I installed the "Webrecorder ArchiveWeb.page" Chrome extension and wanted to "record" (whatever that means, my assumption/hope is to make a working copy) a fancy interactive JavaScript website.
But when I visit that website, then select "Start Recording" from the Webrecorder Chrome extension, after a couple of requests, that Chrome tab will "crash" and show the "dead Tab" icon and inform me about "Error Code: STATUS_ACCESS_VIOLATION".
If you have other extensions, disable all of them before trying to record.
Content from other extensions can't be accessed due to recent security changes in Chromium, and can cause that error. We'll add it to the Common Errors Page and fix the links. Thanks!
This is actually an issue with their docs that I encountered a few weeks ago when I was first experimenting with this tool.

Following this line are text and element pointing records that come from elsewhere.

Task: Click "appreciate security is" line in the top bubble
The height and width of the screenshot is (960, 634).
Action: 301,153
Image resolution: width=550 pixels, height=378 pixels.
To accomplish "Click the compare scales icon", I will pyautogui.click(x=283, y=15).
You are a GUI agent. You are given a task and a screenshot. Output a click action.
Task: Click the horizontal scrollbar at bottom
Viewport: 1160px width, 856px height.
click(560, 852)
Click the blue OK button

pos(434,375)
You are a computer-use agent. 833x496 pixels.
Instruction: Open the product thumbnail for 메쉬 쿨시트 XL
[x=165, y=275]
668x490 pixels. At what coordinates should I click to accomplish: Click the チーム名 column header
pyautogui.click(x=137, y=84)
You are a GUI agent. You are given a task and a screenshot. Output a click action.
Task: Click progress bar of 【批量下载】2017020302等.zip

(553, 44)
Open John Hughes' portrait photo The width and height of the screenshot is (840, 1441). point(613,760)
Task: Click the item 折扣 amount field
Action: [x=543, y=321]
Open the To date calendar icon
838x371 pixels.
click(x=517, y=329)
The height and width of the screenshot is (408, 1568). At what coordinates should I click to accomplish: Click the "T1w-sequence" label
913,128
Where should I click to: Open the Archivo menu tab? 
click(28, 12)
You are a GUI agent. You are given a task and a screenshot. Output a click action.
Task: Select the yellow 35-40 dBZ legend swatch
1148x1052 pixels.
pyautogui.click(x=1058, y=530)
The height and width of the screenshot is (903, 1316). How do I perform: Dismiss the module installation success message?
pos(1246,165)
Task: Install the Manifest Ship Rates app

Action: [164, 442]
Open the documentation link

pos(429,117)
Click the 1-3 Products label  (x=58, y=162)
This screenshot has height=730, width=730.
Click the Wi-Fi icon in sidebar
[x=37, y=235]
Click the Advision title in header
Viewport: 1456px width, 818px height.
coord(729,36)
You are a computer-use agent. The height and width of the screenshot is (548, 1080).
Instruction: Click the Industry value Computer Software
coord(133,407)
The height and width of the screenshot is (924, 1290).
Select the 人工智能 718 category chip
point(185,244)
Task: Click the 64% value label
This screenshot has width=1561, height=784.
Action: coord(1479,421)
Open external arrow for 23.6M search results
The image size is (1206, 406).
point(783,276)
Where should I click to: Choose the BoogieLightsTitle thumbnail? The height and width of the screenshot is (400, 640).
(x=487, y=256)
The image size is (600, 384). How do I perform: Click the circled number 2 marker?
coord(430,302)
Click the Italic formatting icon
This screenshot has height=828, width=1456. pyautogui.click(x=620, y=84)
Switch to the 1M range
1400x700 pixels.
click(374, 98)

They apparently added a Spanish-language version of the docs, including an associated extra directory tree in the URL, but they failed to set up redirects or even update the existing links in the documentation.
Very cool tool. I tried using the Chrome extension to archive a Matterport (3d tour service) page, but got a fatal Chrome error ("Error code: STATUS_ACCESS_VIOLATION") in the process.
It took me a minute to grasp that "capture" here meant not recording the screen but like making an offline copy of the website similar to crawling it, but it (I think) also crawls the interactions, not just the document links.
How do people archive sites 1:1 using tools like Playwright? I’ve tried to screenshot things (looks weird) and pull the page content (have problems viewing articles like medium).
Our automated crawler browsertrix-crawler (https://github.com/webrecorder/browsertrix-crawler) uses Puppeteer to run browsers that we archive in by loading pages, running behaviors such as auto-scroll, and then recording the request/response traffic in the WARC format (by default in Webrecorder tools, then packaged into a portable WACZ file: https://specs.webrecorder.net/wacz/1.1.1/). We have custom behaviors for some social media and video sites to make sure that content is appropriately captured. It is a bit of a cat-and-mouse game as we have to continue to update these behaviors as sites change, but for the most part it works pretty well. The crawler also has some job queuing functionality, supports multiple workers/browsers, and is highly configurable to set timeouts, page limits, etc.
The trickier part is in replaying the archived websites, as a certain amount of re-writing has to happen in order to make sure the HTML and JS are working with archived assets rather than the live web. One implementation of this is replayweb.page (https://github.com/webrecorder/replayweb.page), which does all of the rewriting client-side in the browser. This sets you interact with archived websites in WARC or WACZ format as if interacting with the original site. replayweb.page can run locally in your browser without needing to send any data to a server or can be hosted, including in an embedded mode.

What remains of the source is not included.